__Exercise requirements__. The answer must be an exact copy of the lines from the one with "Click the logout icon at top right" through the final line below, with no pictures and nothing else.

*** Supplied entries ***

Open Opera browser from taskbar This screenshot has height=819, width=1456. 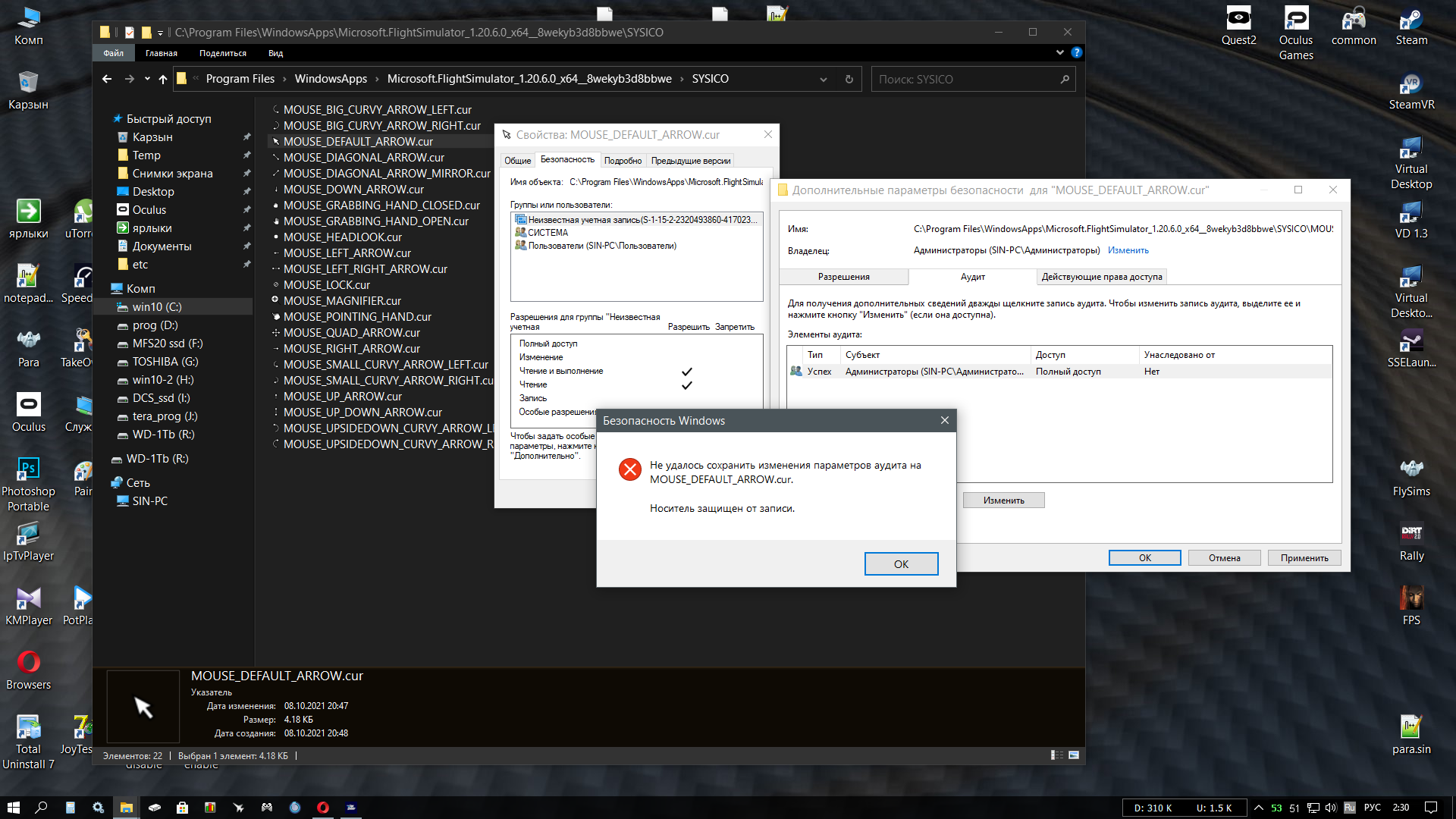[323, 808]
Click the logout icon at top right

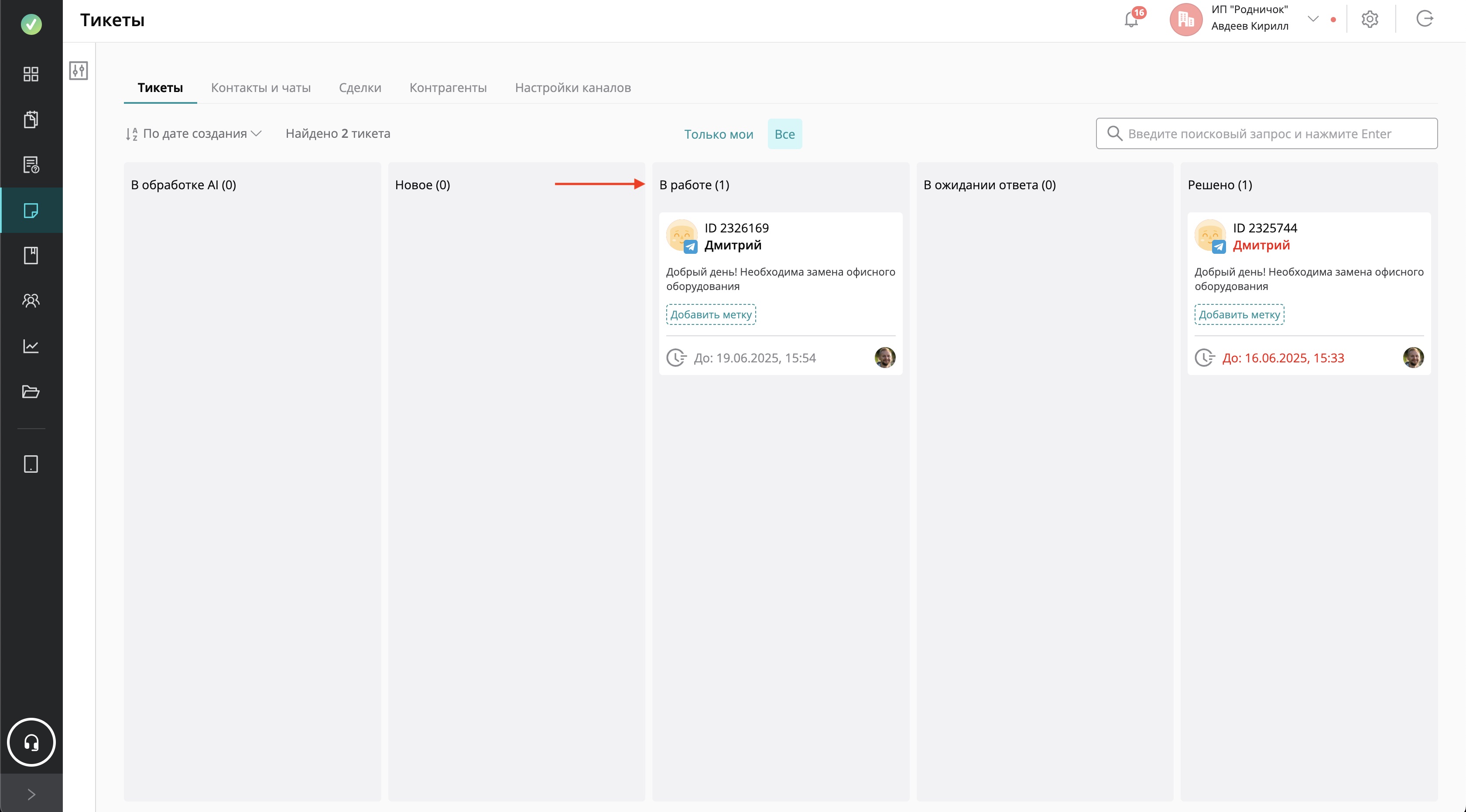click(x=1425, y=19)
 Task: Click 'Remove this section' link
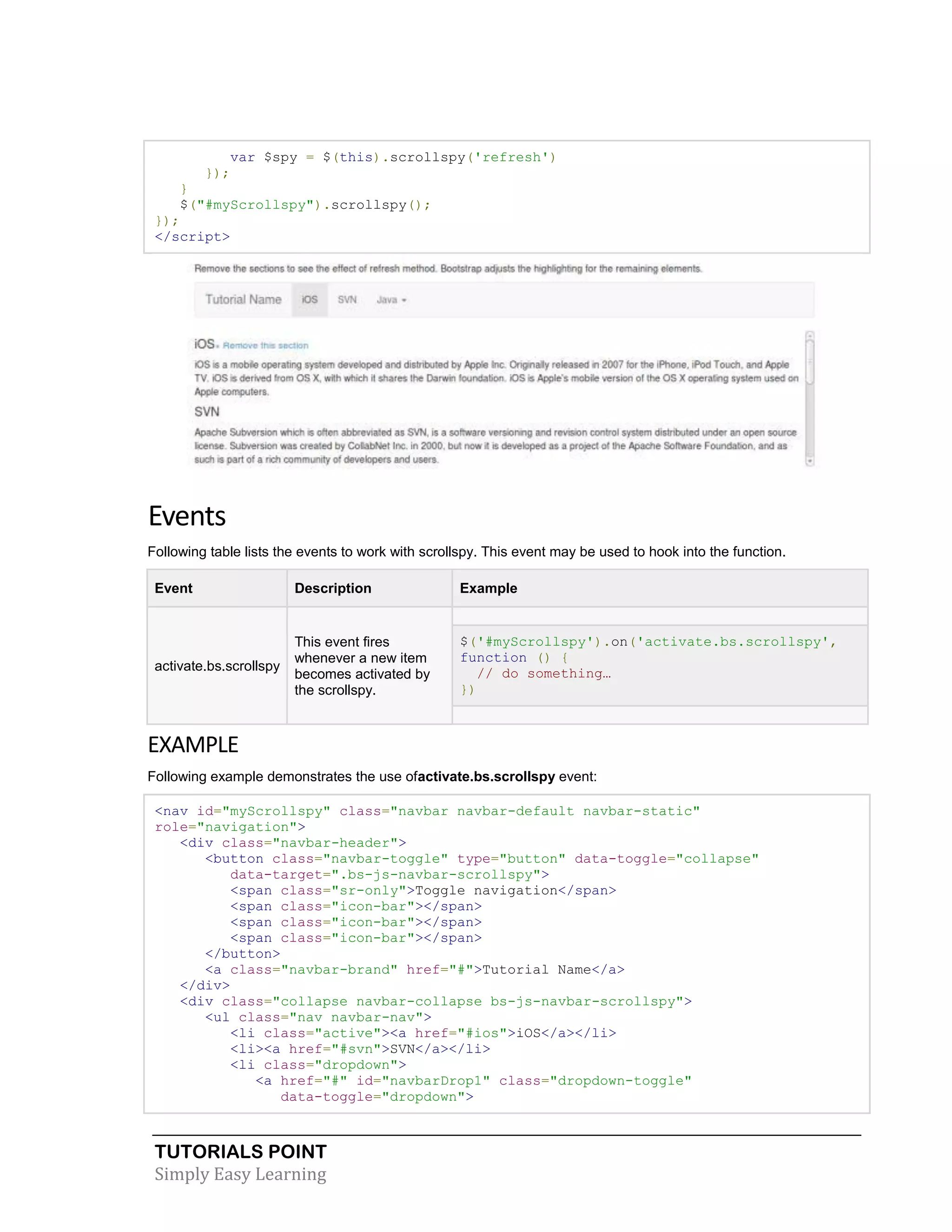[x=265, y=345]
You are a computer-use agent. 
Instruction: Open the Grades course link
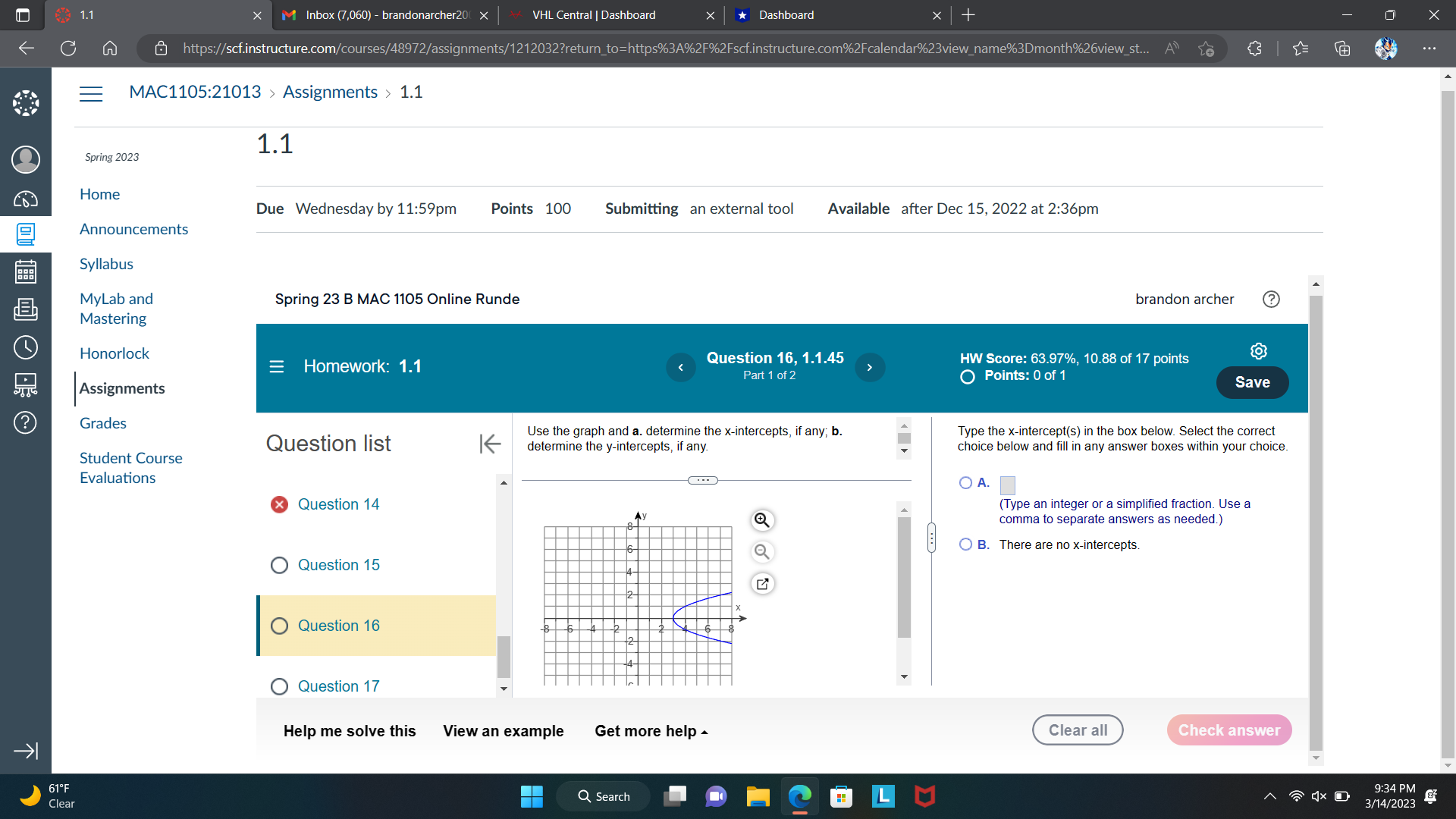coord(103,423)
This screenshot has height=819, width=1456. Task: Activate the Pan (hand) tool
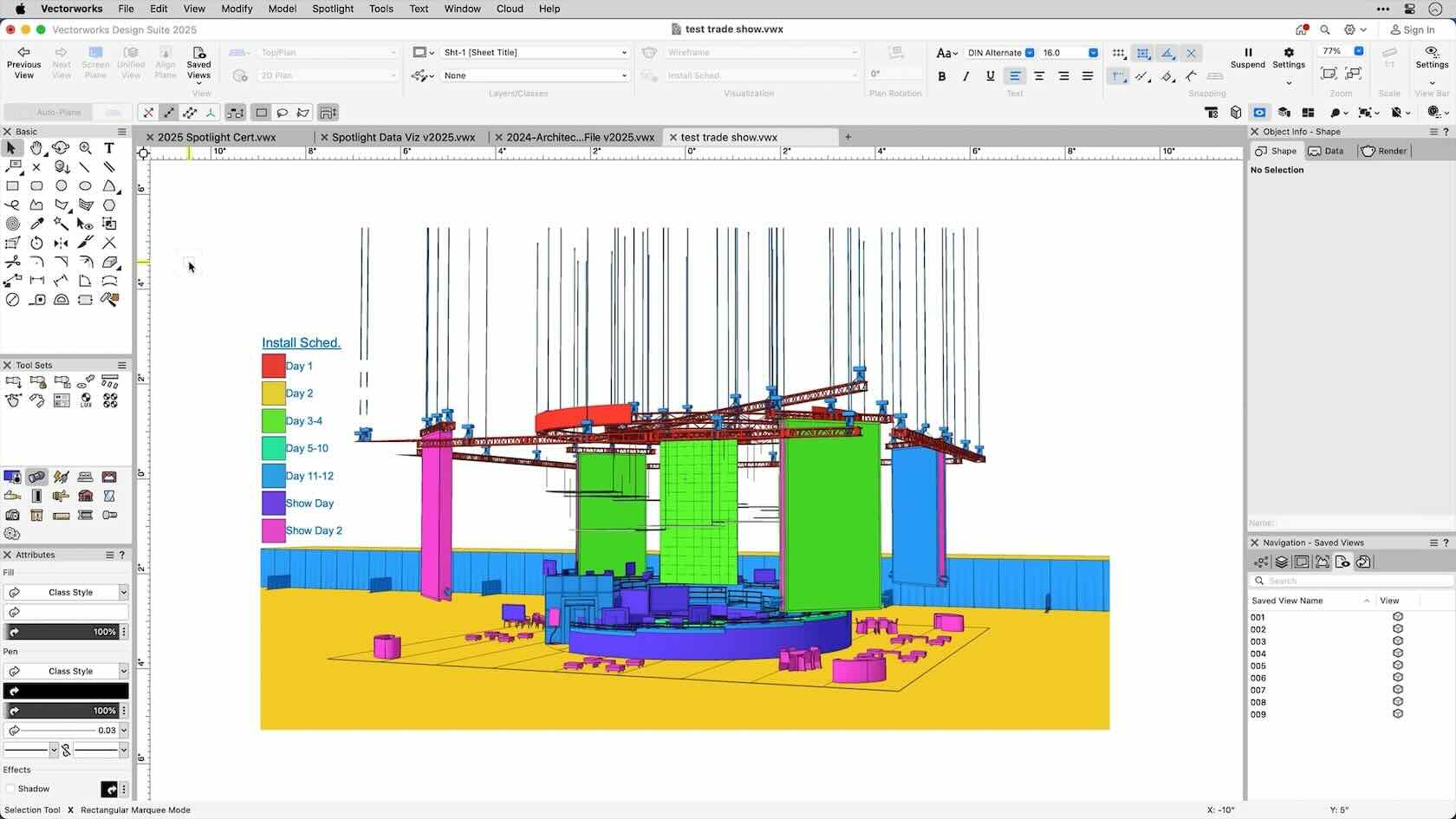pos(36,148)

***

__Solution__.
Click the logout icon at top right

click(x=1425, y=19)
 Task: Click 'Remove this section' link
[x=265, y=345]
You are a computer-use agent. 
Instruction: Open the Grades course link
coord(103,423)
This screenshot has height=819, width=1456. Task: Activate the Pan (hand) tool
pos(36,148)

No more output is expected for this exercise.